DECIPHER - IDTAXA Classify Organisms FAQ

IDTAXA Classify Organisms - Frequently Asked Questions:

Where is IDTAXA described?
A Murali et al. (2018) "IDTAXA: a novel approach for accurate taxonomic classification of microbiome sequences." Microbiome, doi:10.1186/s40168-018-0521-5.
Can I use IDTAXA on my computer?
Yes, please install DECIPHER and then look at the code page.
What does "modified" mean?
1. IDTAXA has the ability to identify training sequences with a high probabliliy of being mislabeled. Modified training sets have these sequences automatically removed when learning the classifier.

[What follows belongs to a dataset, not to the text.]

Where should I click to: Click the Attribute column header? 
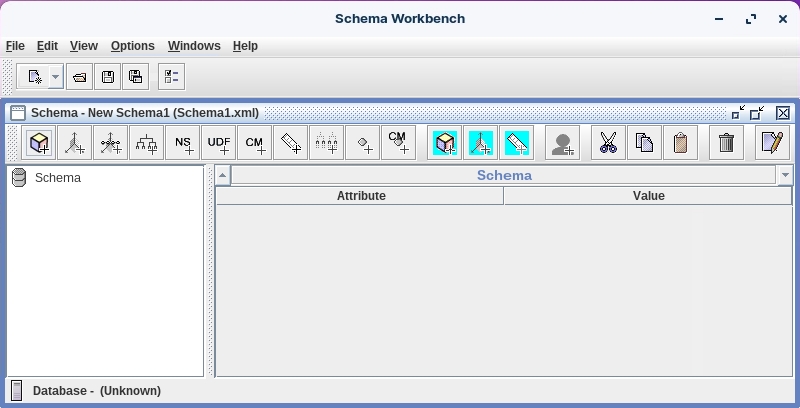coord(360,196)
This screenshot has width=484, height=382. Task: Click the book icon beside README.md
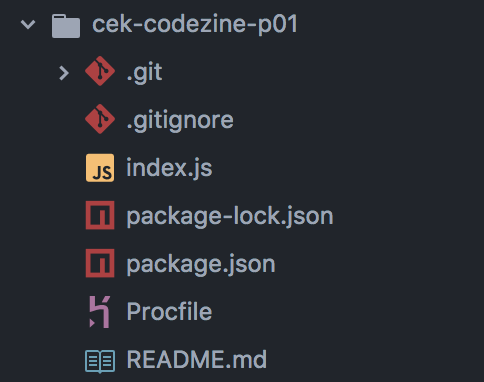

2. Modified sets are limited to 100 sequences per taxonomic group because this decreases the likelihood of including rare mislabeled sequences in very large groups.
3. In some cases there are training set specific modifications:
  - GTDB 16S: removal of very long sequences (> 2,000 nucleotides) and a few that don't remotely match any highly conserved 16S patterns.

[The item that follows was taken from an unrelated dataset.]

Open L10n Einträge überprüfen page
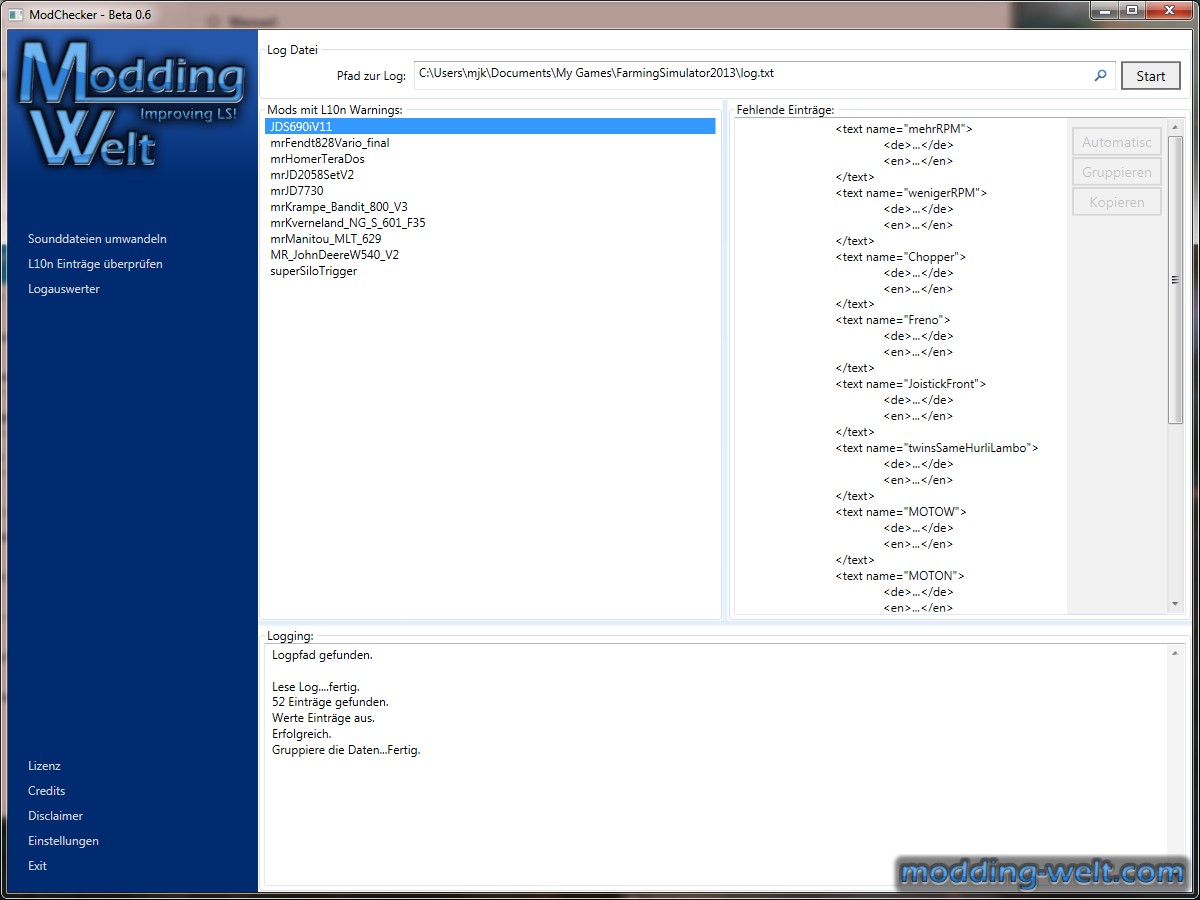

  - GTDB/RDP 16S: Amended with mitochondrial 16S, eukaryotic 18S, and PhiX sequence representatives. These are common contaminants found in 16S sequence sets.
  - SILVA 16S: removal of putative chimeras with Find Chimeras, sequences with ≥ 10 ambiguities, sequences classified to a non-basal taxon, and those that don't remotely match any highly conserved 16S patterns. To make the SILVA taxonomy compatible, basal groups marked as "uncultured" were removed, and a unique suffix was added to duplicated taxon names at the same rank level.
Can you perform species level classification?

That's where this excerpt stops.